13 Apr 2006
TUNNEL VISIONS Apr 12 2006 Whether psychic trip or physical blip, near-death tales are eerily similar By Craig Mcqueen
IT'S easy to scoff at people who say they have had a near-death experience during a serious illness. Stories of travelling through tunnels and hearing strange voices have been around for more than 1000 years. But for the people who experience them, the episodes are so real they often have a life-changing effect.
Now scientists have suggested that near-death experiences could be something biological, rather than spiritual. By studying 55 people who have had such experiences compared with 55 who had not, neurologists at the University of Kentucky showed that differences in sleep patterns could be responsible.
They found that for people with near-death experiences, the boundaries between being asleep and being awake could often be blurred - and that this could explain many of the symptoms which such people report. But as these examples show, science still isn't able to explain everything connected to the spooky phenomenon...
TRYING to prove you've had a near-death experience is just about impossible, but at least Mike Richards had something to show for his. The 60-year-old was in hospital recovering from cancer when he suffered a relapse and fell unconscious.
He found himself in a pink room with no floor or ceiling. In the room were his father, his wife's mother and a scruffy man in a white cloak who told him he wasn't ready and to go back. But that wasn't all. When the life-long cerebral palsy sufferer regained consciousness, he found he had the use of his disabled left hand for the first time in his life.
SEEING dead relatives is a common theme. During major surgery, 49-year-old Lorraine Everton suffered two heart attacks. Like Mike, she recalls being in a warm room with no floor or ceiling where a long-dead aunt said she was safe. When she woke up in intensive care four days later, she was able to tell a nurse by writing on a piece of paper that she died twice during the operation.
IT was 25 years ago that amateur athlete Christine Barratt, then 33, almost died in a cycling accident in the Bahamas. She was unconscious for four days but remembered feeling euphoria as all the events in her life flashed before her. A voice told her to decide whether to stay or go back and that if she went back she'd be stronger than before. During her recovery, she was told she would never run again, but Christine remembered the voice and went on to become a world-class long-distance runner.

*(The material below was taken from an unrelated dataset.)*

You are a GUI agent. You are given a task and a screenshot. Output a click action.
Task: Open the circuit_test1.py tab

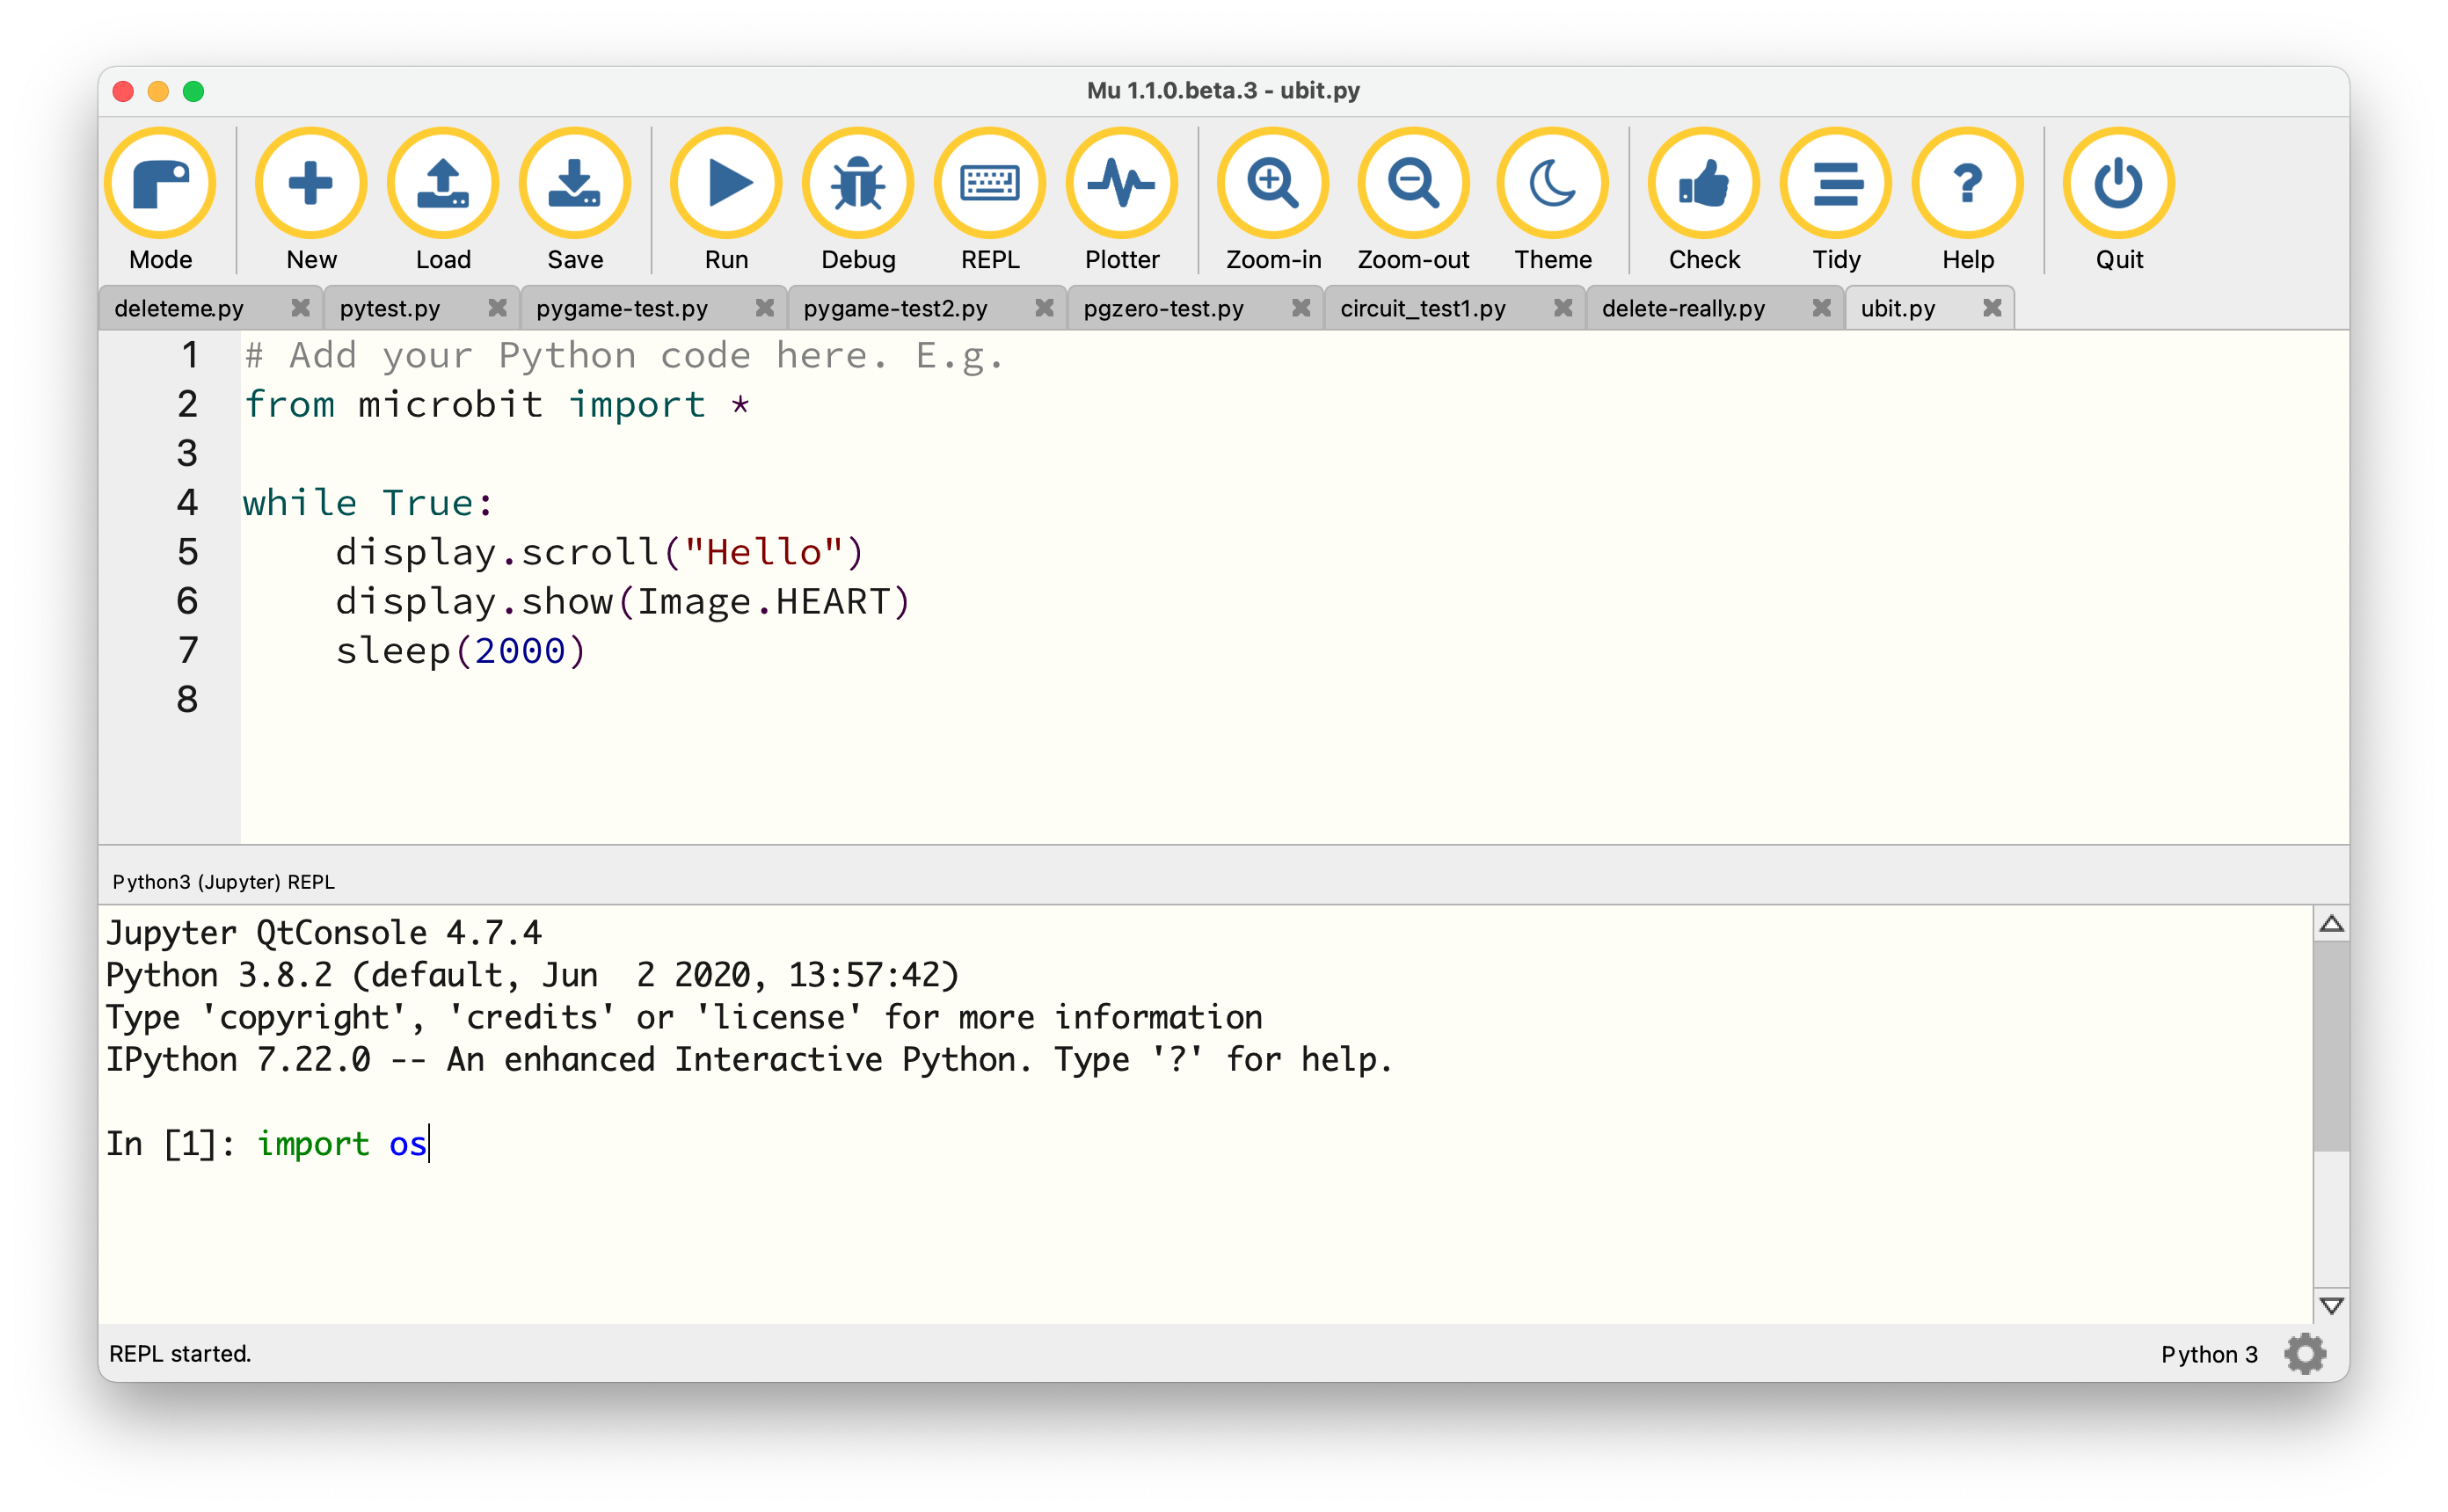(x=1424, y=308)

LILLIAN OAKTREE was 46 when the asthma she had battled for 20 years nearly claimed her life. On her fourth day in hospital, a sudden, searing pain in her chest was replaced by a feeling of calm as she looked on her own body. She was then transported through a dark tunnel to green countryside where she met many dead relatives, friends and pets. Two "beings" in white cloaks also spoke to her before she suddenly woke up, later to find that her chronic asthma condition had improved dramatically.
NOT all near-death experiences are so positive. While in hospital after a suicide attempt, Samantha Swinglehurst found herself on a black plain with a voice telling her she was in a place called The Clearing House. All the big events in her life - good and bad - were then played back and she said the experience was key in making sure she didn't make the same mistakes again and she lived her life to the full.

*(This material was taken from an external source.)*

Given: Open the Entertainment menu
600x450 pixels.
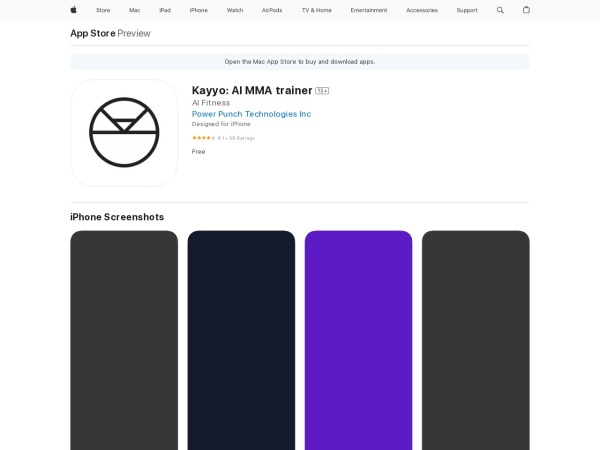Looking at the screenshot, I should 368,10.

JEANETTE ATKINSON'S near-death experience was also heavily influenced by her hospital surroundings. She was only 19 when she collapsed with multiple blood clots, but she remembers floating up towards the ceiling and looking at her own body before flying around the room and looking at other patients. She even remembers the strip light in the ward was covered in a layer of dust and she was angry no one had the time to clean it.
LIVING relatives can also appear during near-death experiences. Writer Amanda Cable nearly died on the operating table following an ectopic pregnancy. She remembers travelling down a tunnel before seeing her five-year-old daughter, Ruby, who was starting school that day. She took her daughter to school before returning to her own body and waking up a couple of hours later. Despite not having seen her daughter in her school uniform before then, her recollection was identical to how Ruby looked as she went to school with her father that morning.

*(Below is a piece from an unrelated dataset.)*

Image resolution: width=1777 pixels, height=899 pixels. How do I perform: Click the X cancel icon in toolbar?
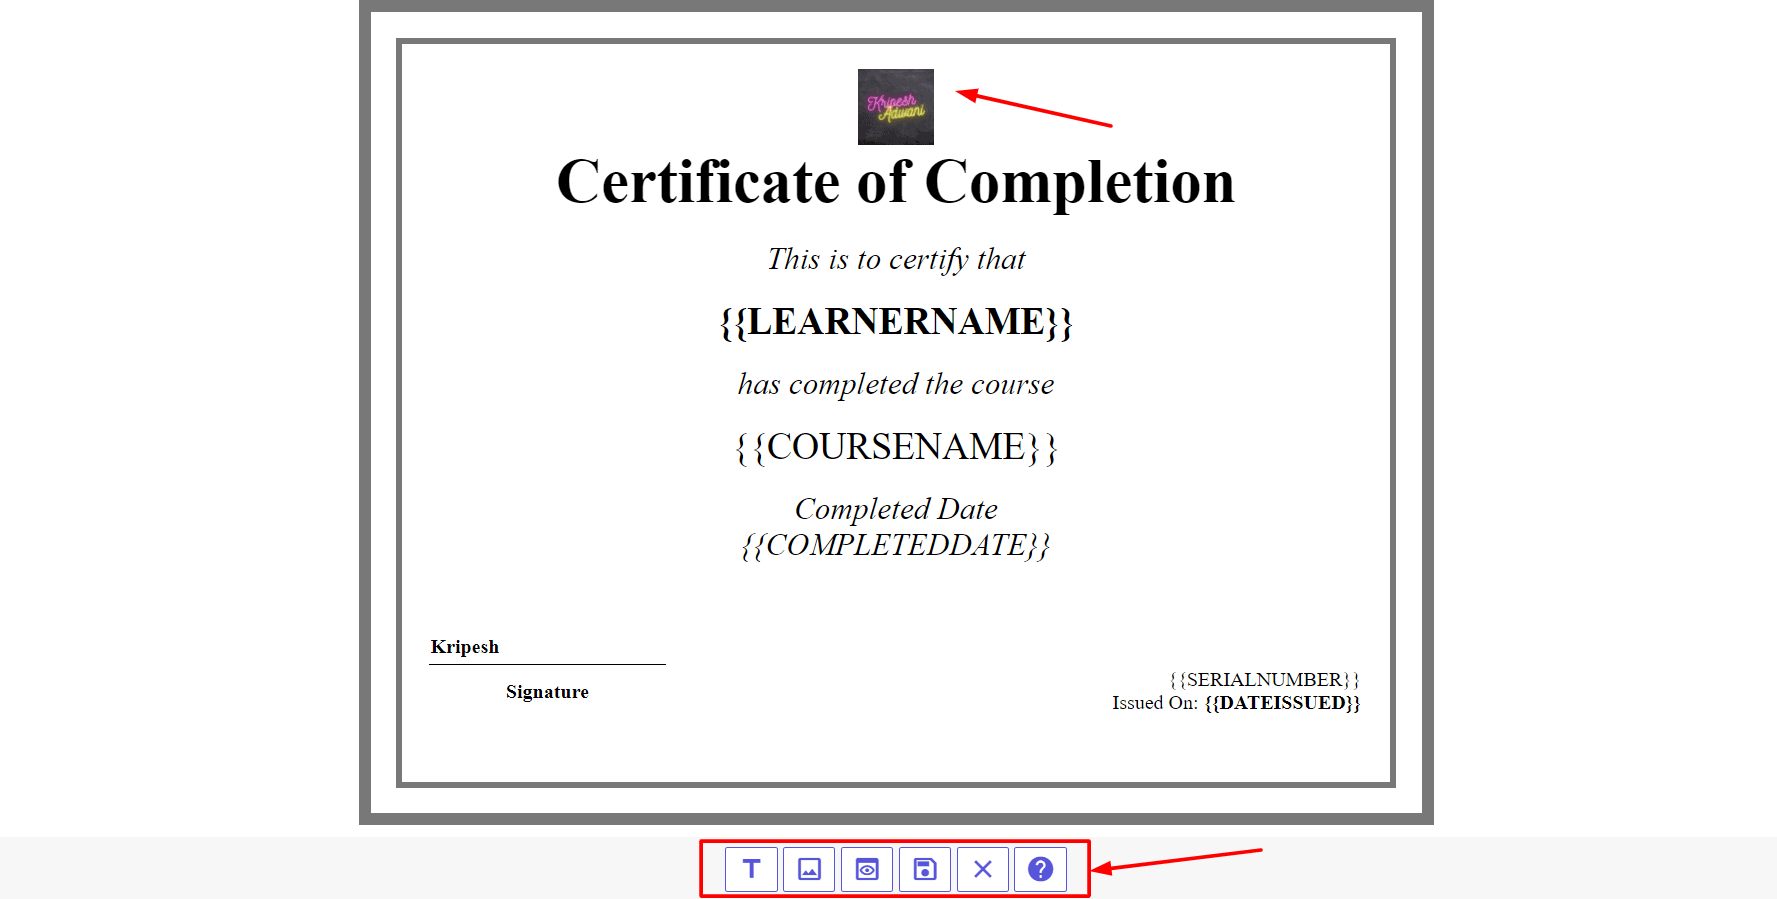tap(983, 869)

MARGOT CHAMBERLIN took ill with typhoid while on holiday in India. After losing consciousness, she remembers floating round the room looking down on herself before flying through the ceiling and off into outer space. She was drawn to an intense bright light before making the choice to live rather than to die. She returned to her body and, after recovering, began studying to become a psychotherapist.
TOM RAYNER'S job as a pilot probably had an influence on his near-death experience. While in a coma after a car crash, the dad-of-three from Norfolk felt himself in the sky, looking down on East Anglia, Western Europe then the Northern Hemisphere. His journey went on into space before reversing, and he found himself in an unknown African country. After waking, he sold his firm, bought a Landrover ambulance and went to Africa where he worked delivering drugs to a field hospital in the middle of a war zone.
OTHER near-death experiences are clearly based on the person's actual surroundings. Concert pianist Annette Servadei suffered a heart attack on the same night as the Zeebrugge ferry disaster in 1987. A TV monitor in casualty was reporting the tragedy and after losing consciousness she found herself standing in a tunnel - but could still see people in the water with their spirits leaving their bodies. They were heading towards a light above them. But Annette was told by a male voice it wasn't her time to go, then she woke up.